Take this week’s study from the Medical Research Council/Chief Scientist Social and Public Health Sciences Unit in Glasgow, published in Sociology of Health and Illness. It reveals that some people aged 25 to 44 drink too much and may be encouraged to do so by their friends.

It is based on 36 self-selected respondents interviewed as eight focus groups, each group consisting of people who already knew each other socially. Half reported drinking over the recommended weekly limits (21 units for men, 14 for women) and of these six were drinking harmful amounts (over 50 units for men and 35 for women). They all came from western Scotland.

The group was selected in a variety of ways: by flyers handed out in pubs or on the street, by e-mail invitations asking people to recruit friends and colleagues, by posters on community notice boards and in doctors’ surgeries, and by phoning community groups and advertising on community websites. It wasn’t easy, the research team admits.

What they finished with is not a random sample, nor necessarily a representative one, so one wouldn’t expect it to mirror the behaviour of those interviewed for the General Lifestyle Survey, among whom, in 2009, 26 per cent of men and 19 per cent of women in this age group reported drinking more mean weekly units than their respective recommended limits. But it hardly matters: this isn’t a study about how much people drink, but why. We don’t need to be told that binge-drinking and drunkenness occur among older adults – we already know that.

The conclusion is a bit of an anti-climax. “Older adults find it hard to say no to a drink in social situations” says Dr Carol Emslie, one of the research team. Go on! These are drinkers we’re talking about, meeting socially, possibly in licensed premises, or at a party in somebody’s home. What else are they there for? The quiz? Admiring the new curtains?

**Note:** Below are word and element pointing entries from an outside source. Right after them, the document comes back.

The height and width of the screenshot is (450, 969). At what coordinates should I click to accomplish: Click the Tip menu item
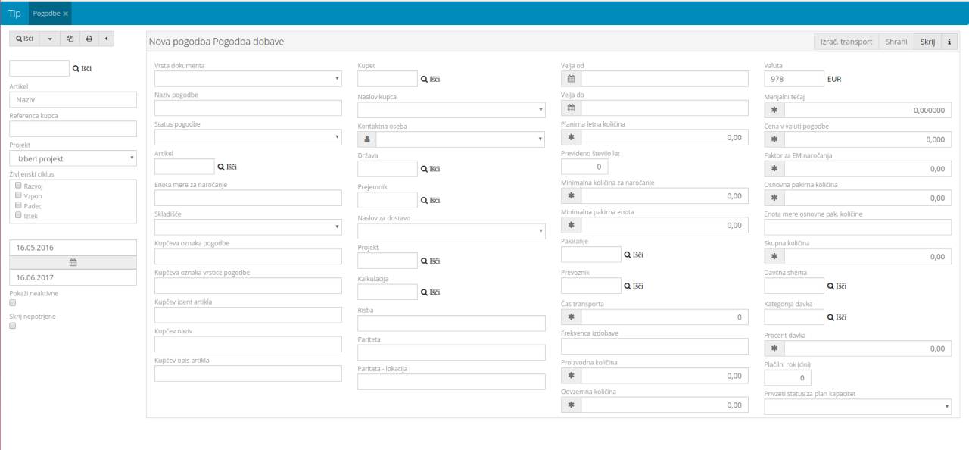point(14,14)
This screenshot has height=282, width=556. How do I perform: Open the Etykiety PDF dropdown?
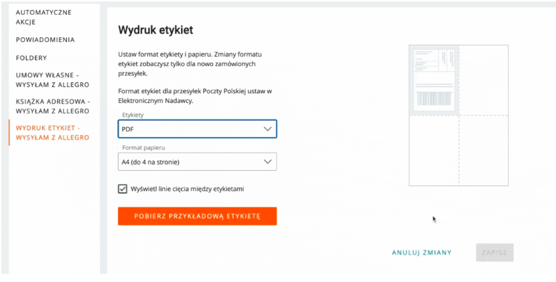[197, 129]
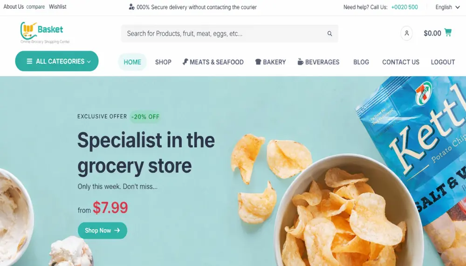
Task: Click the Shop Now button
Action: 103,230
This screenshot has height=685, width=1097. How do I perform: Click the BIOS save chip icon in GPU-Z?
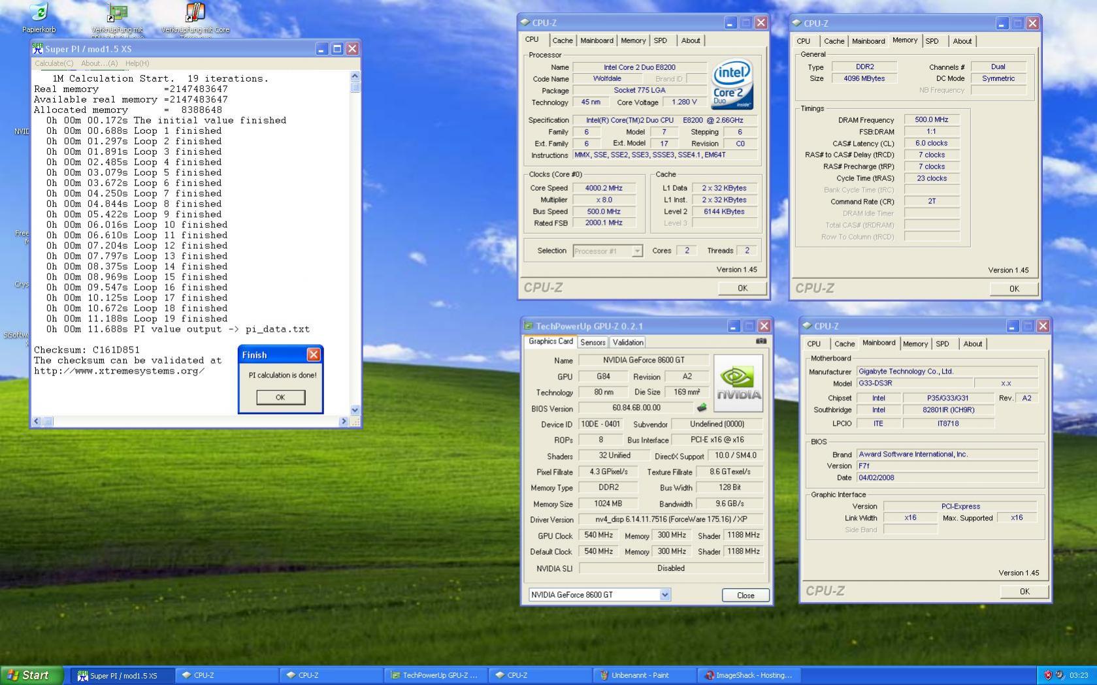pyautogui.click(x=702, y=407)
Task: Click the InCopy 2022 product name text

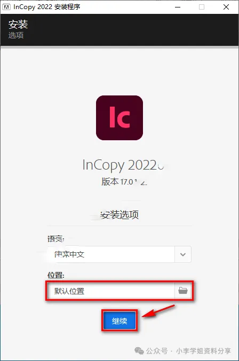Action: (123, 165)
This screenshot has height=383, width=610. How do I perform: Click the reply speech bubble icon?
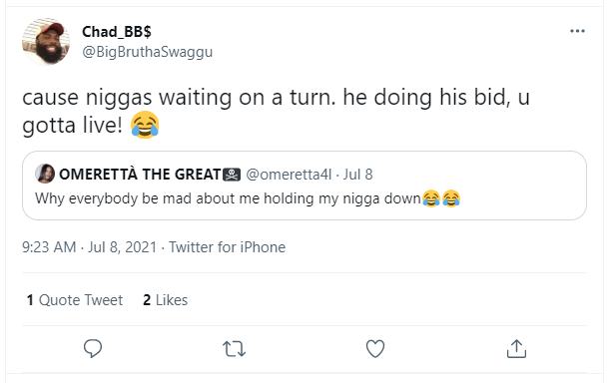point(93,348)

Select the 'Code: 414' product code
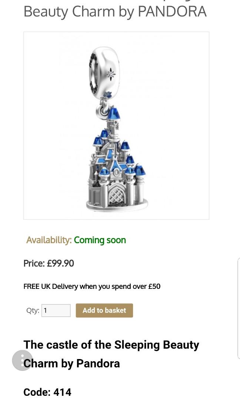[x=47, y=392]
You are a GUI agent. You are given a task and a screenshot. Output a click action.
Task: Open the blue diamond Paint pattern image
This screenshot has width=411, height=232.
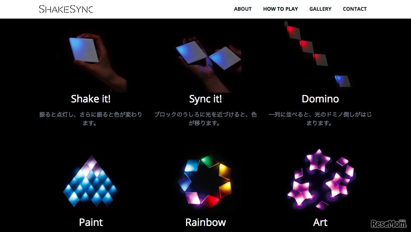coord(91,181)
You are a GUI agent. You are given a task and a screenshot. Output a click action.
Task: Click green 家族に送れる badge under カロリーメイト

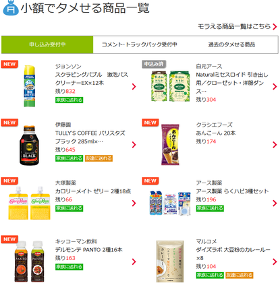(69, 208)
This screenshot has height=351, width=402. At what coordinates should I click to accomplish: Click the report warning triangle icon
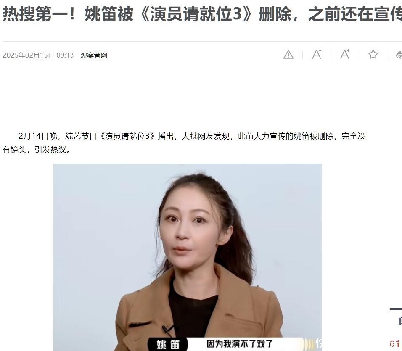tap(288, 55)
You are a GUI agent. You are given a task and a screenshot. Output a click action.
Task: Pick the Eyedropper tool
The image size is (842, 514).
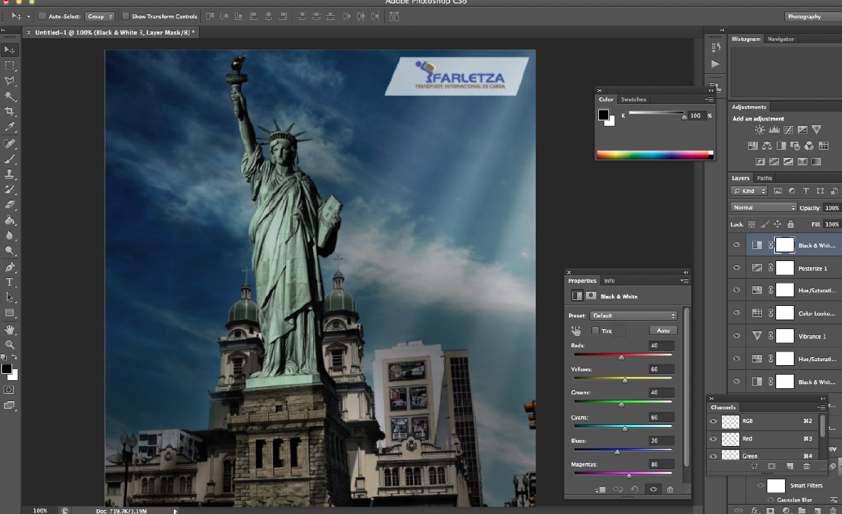[x=10, y=127]
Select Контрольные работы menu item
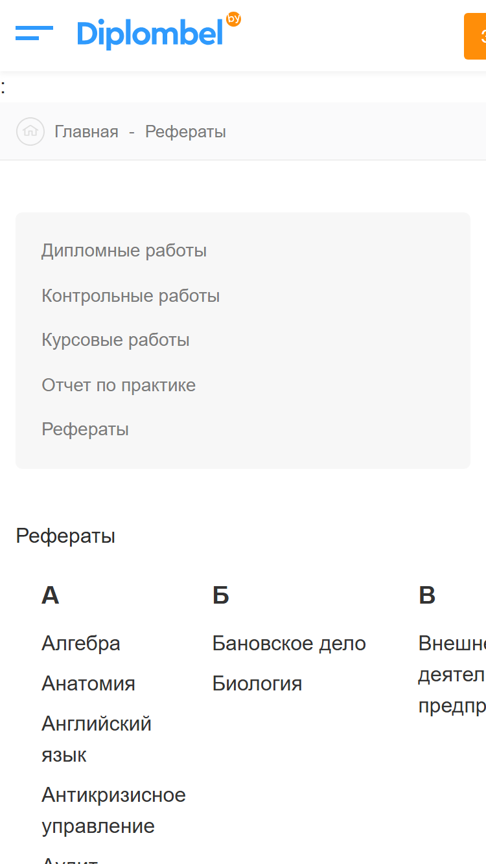Screen dimensions: 486x864 [131, 295]
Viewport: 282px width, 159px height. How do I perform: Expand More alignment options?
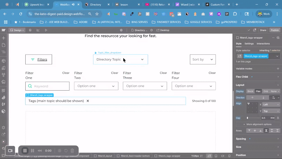click(x=257, y=124)
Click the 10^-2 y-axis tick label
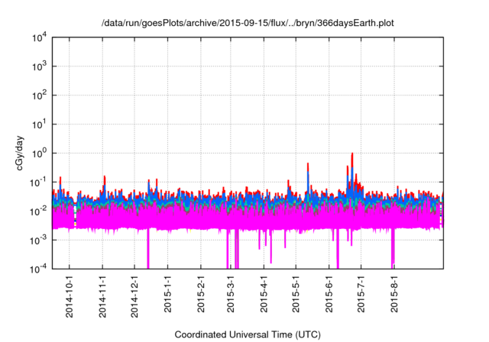Screen dimensions: 489x342 (42, 211)
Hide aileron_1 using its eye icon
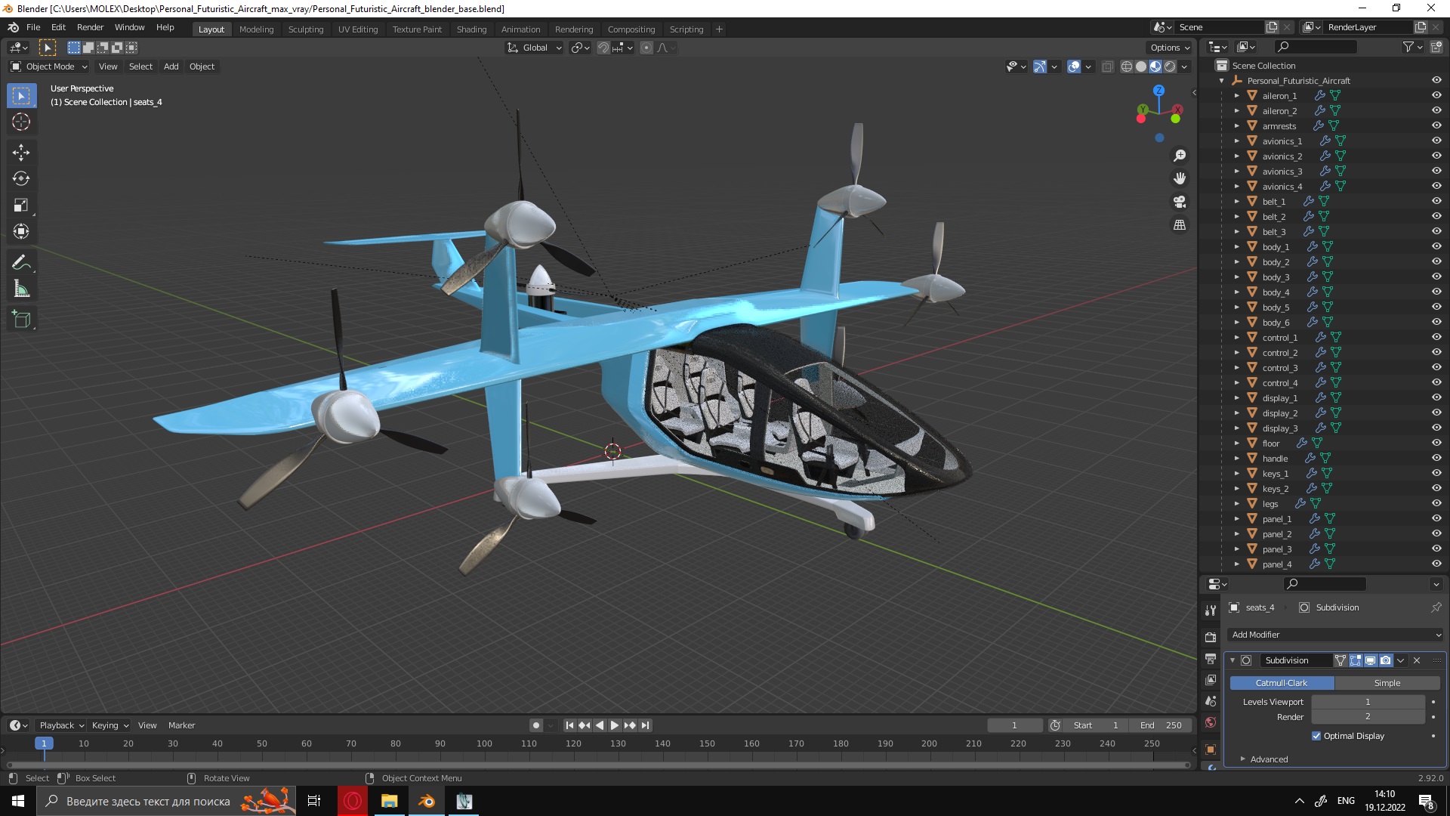 pos(1436,96)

The study further finds that people make excuses to say no, such as “I’m on a diet”. That’s good manners rather than an insight into human psychology. People always make excuses to reject a well-meant but undesired invitation.

The conclusion reached by Professor Dame Sally Macintyre, director of the unit, is that while younger people who drink excessively can cause visible disruption, “older adults tend to drink behind closed doors where their behaviour is hidden from society”.  

No doubt it’s reprehensible for friends to encourage you to drink more than the Government recommends. But how greatly would you relish the company of those constantly insisting you’d had enough? What this study tells us is that alcohol is a social lubricant occasionally indulged in to excess. We might already have guessed that.